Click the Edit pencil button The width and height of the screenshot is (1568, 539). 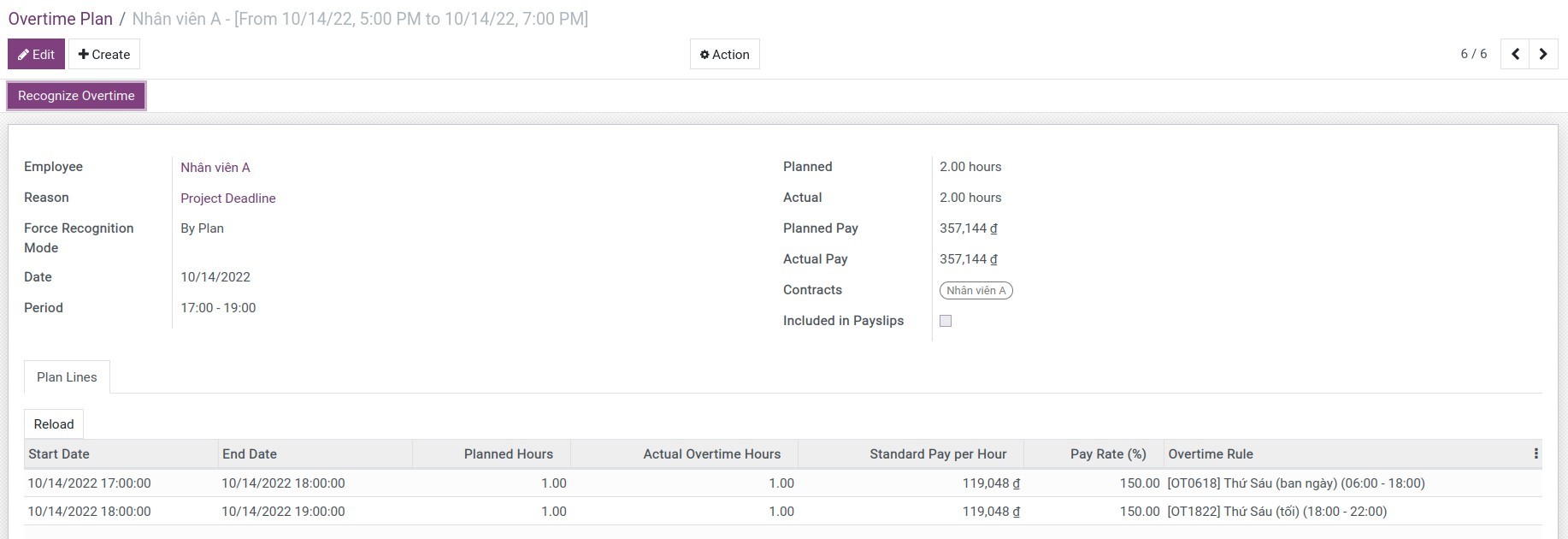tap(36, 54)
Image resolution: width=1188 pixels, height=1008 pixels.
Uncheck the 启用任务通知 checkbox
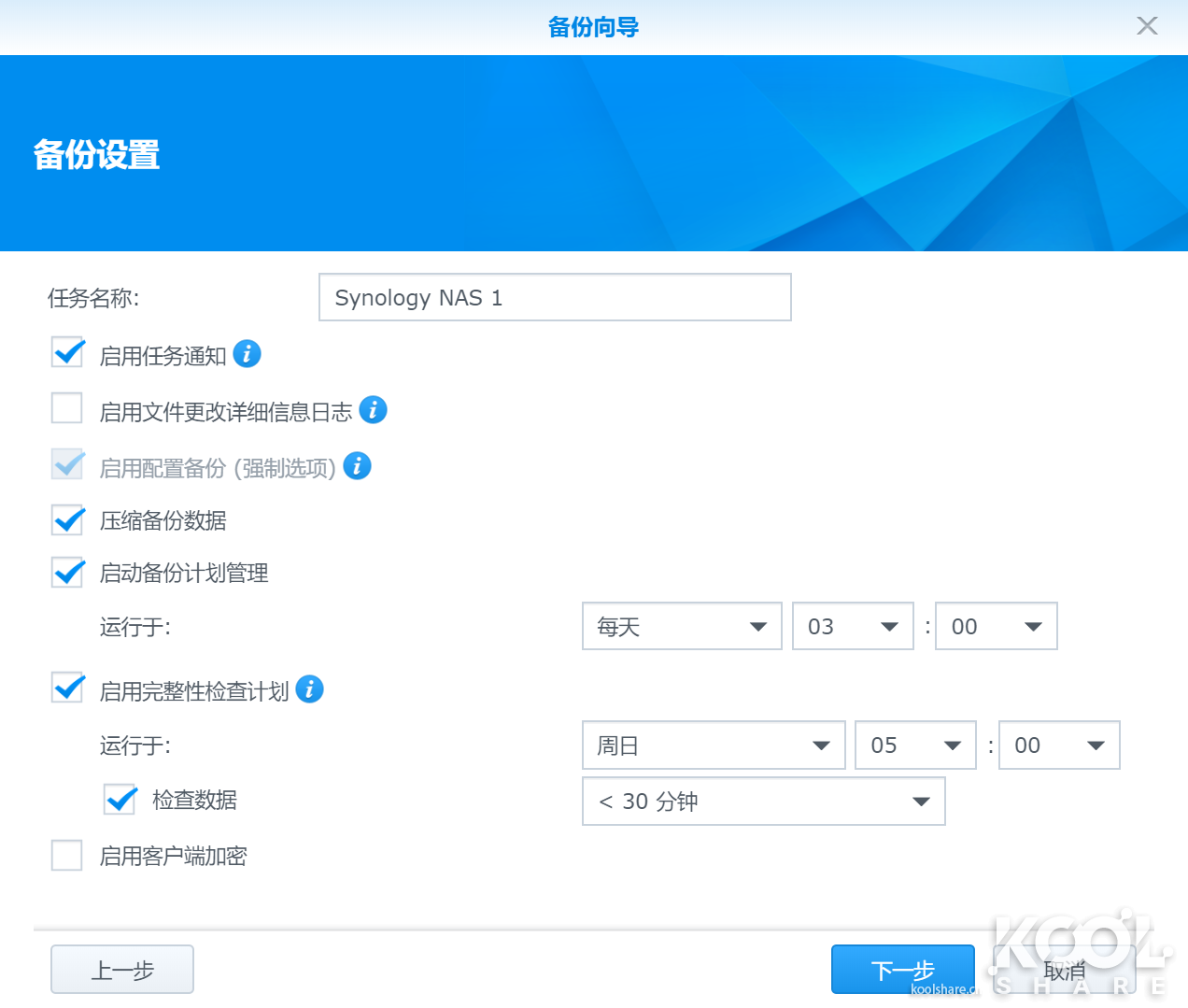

...

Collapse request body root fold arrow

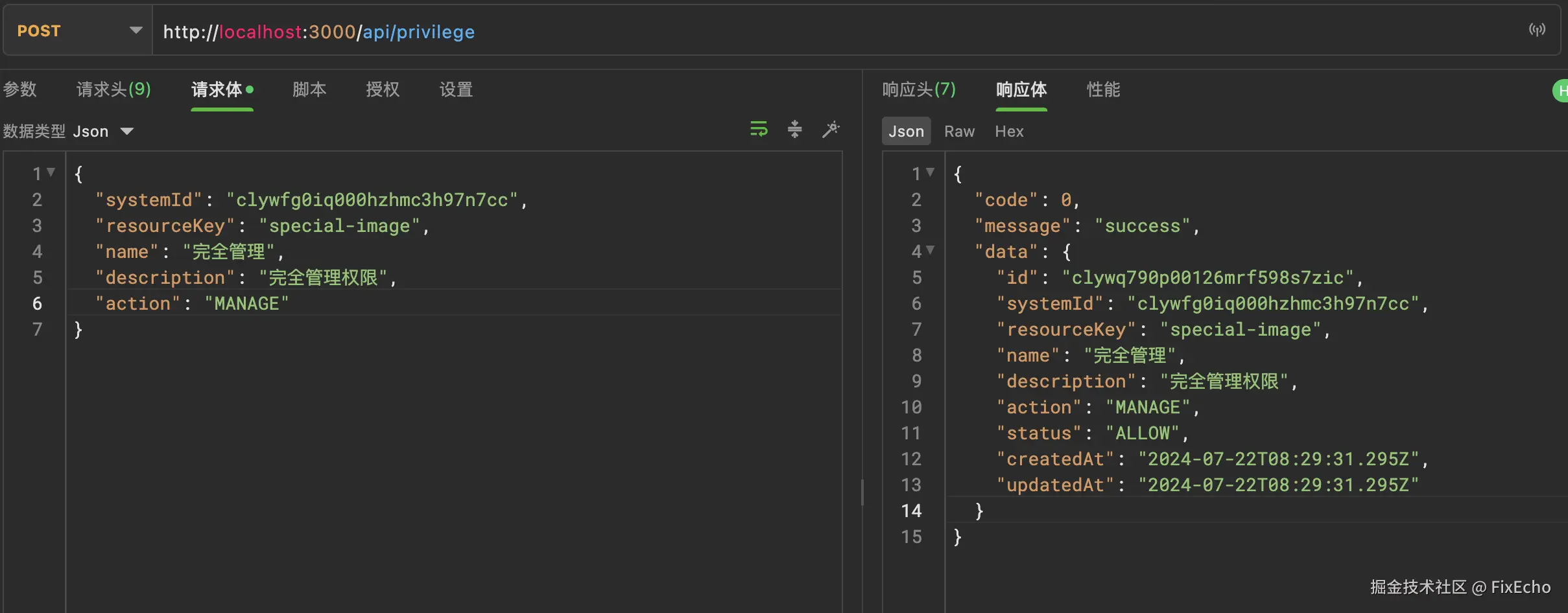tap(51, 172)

| WHAT YOU ARE ASKED TO DO |
Both the line containing "Image resolution: width=1188" and the line containing "Uncheck the 启用任务通知 checkbox" belong in the answer. Print them and every line above that falls between them exactly, and no others.

| RESPONSE FOR THIS EXERCISE |
Image resolution: width=1188 pixels, height=1008 pixels.
Uncheck the 启用任务通知 checkbox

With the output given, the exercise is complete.